# [Task]
Return all lines in the material below that contain "agent".

### Dataset

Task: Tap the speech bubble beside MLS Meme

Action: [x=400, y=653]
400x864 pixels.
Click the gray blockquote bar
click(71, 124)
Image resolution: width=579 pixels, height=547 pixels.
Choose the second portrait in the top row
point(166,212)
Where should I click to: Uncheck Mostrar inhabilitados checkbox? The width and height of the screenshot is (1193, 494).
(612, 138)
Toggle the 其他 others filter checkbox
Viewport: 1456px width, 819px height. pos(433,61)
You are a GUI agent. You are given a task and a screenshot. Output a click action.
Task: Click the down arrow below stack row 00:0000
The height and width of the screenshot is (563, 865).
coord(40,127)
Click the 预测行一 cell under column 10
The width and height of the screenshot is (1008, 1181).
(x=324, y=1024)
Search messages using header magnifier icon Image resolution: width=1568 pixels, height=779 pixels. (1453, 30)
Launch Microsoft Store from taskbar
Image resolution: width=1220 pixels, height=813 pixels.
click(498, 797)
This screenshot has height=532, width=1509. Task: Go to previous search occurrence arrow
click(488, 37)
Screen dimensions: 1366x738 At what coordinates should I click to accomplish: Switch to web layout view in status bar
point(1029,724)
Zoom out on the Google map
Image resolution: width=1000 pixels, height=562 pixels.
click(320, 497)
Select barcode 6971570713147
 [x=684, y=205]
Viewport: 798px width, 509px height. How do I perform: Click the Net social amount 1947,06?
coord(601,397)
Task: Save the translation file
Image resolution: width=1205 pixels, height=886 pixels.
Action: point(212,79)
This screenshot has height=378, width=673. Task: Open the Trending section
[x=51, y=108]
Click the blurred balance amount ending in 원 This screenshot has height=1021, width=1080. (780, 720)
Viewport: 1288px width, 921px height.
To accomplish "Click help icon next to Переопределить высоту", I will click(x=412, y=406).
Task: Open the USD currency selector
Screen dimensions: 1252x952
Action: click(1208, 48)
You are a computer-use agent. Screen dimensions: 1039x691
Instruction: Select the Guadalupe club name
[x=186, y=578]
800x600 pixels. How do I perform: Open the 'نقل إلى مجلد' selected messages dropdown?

######

# [Solution for this task]
You are a GUI agent. You are given a task and a screenshot. Output a click action.
You are a computer-use agent. Screen dimensions: 1039x691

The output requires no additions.